> _RECORD EXCERPTS_
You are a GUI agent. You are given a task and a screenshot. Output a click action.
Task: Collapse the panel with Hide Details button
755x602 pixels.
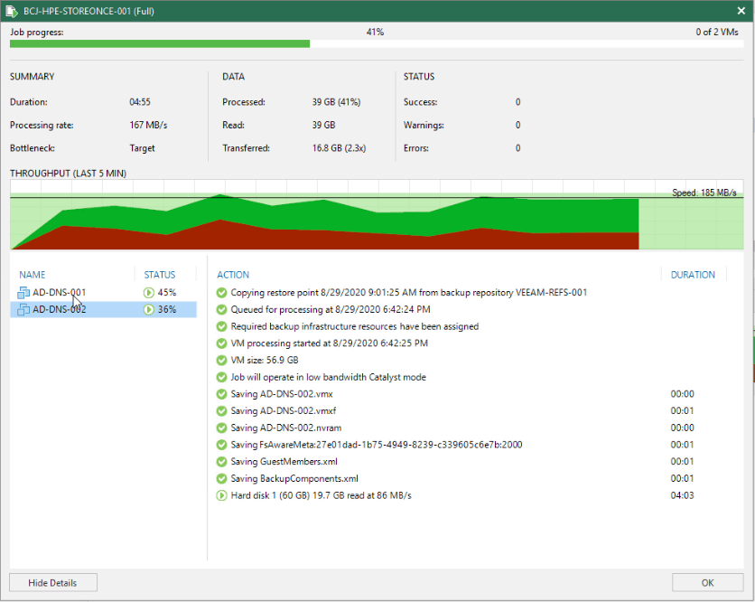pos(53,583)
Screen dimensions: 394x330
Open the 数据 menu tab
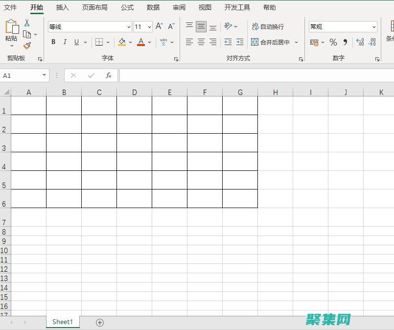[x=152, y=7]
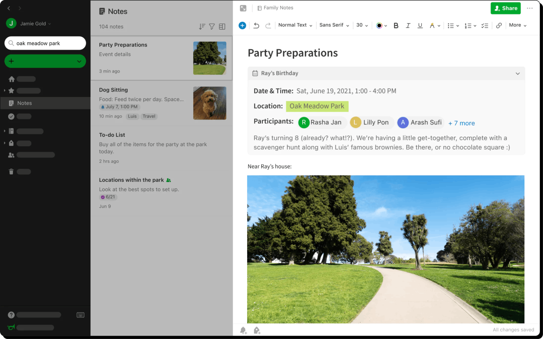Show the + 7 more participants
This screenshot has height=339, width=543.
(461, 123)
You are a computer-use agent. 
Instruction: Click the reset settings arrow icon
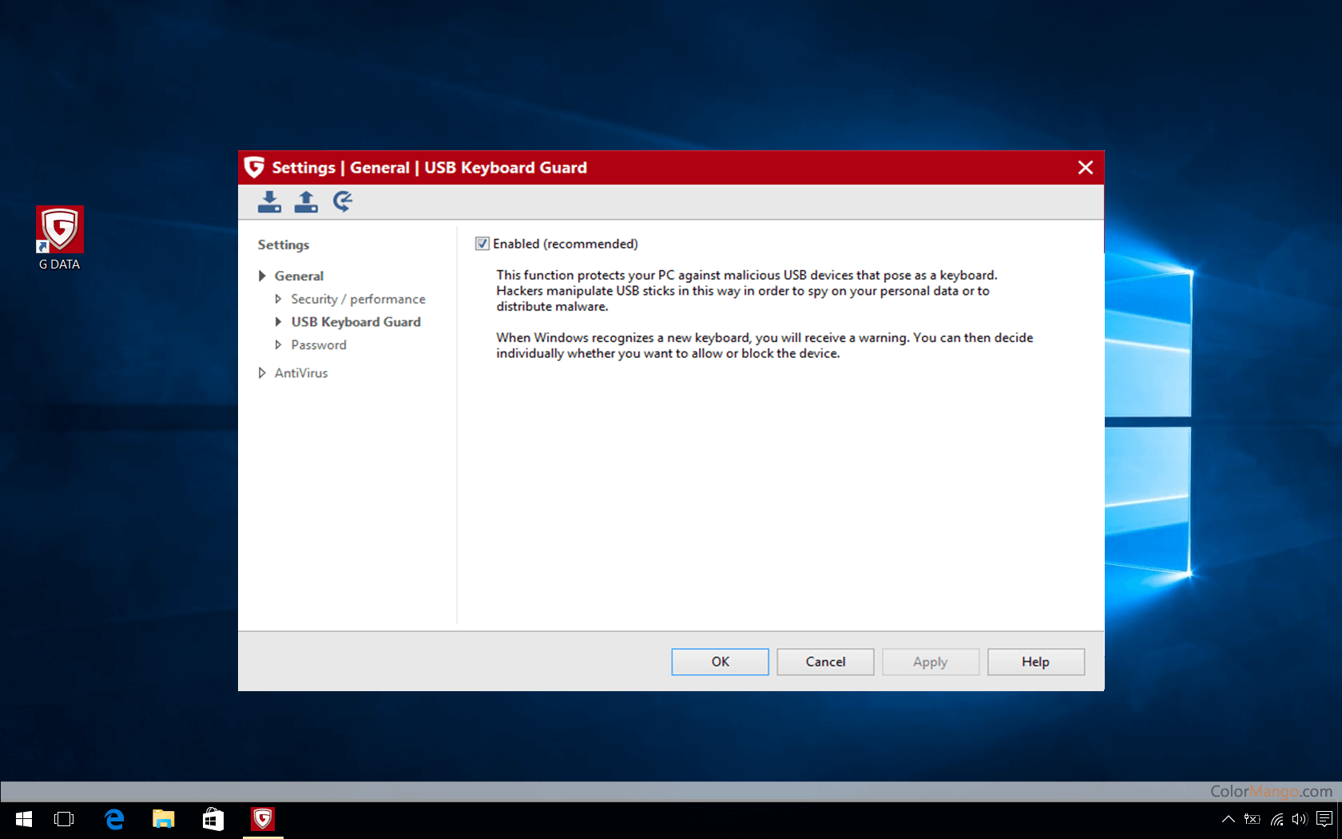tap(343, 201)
==
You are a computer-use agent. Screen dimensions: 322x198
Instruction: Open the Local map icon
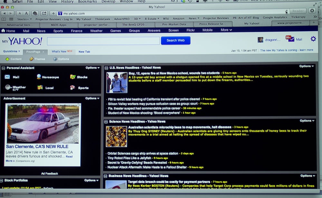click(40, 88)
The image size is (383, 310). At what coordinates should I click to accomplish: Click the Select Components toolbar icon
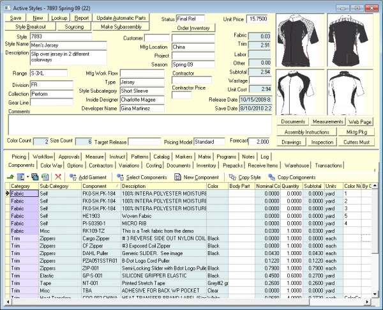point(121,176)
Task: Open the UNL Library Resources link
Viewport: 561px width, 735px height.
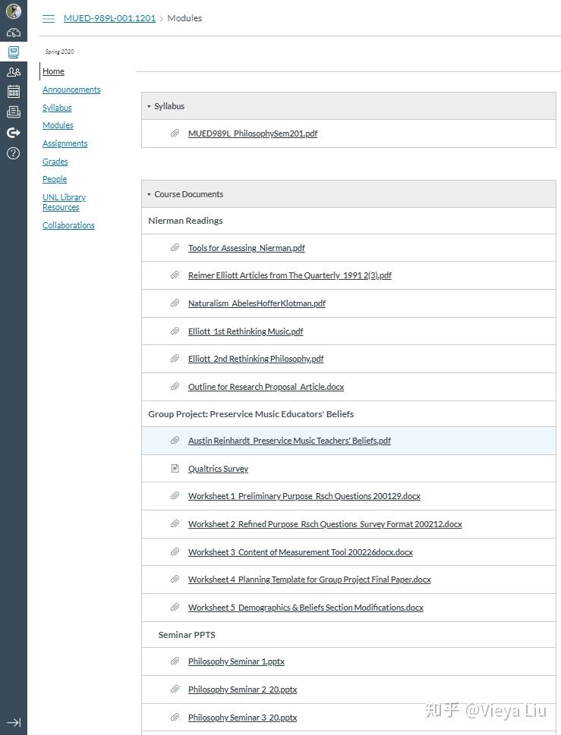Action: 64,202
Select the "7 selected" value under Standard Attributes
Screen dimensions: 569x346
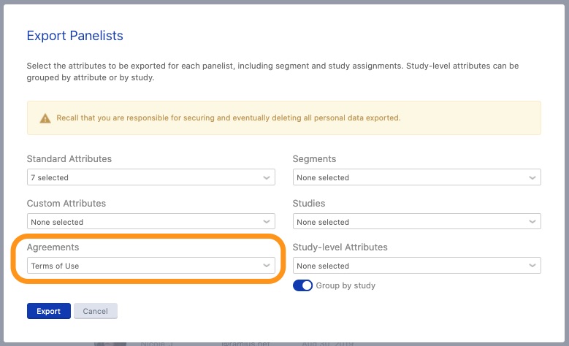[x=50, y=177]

> _INSTRUCTIONS FOR THE TASK_
Your reply should be the number of lines in the listing above that contain "computer", with nothing added.

> _RESULT OF THIS TASK_
2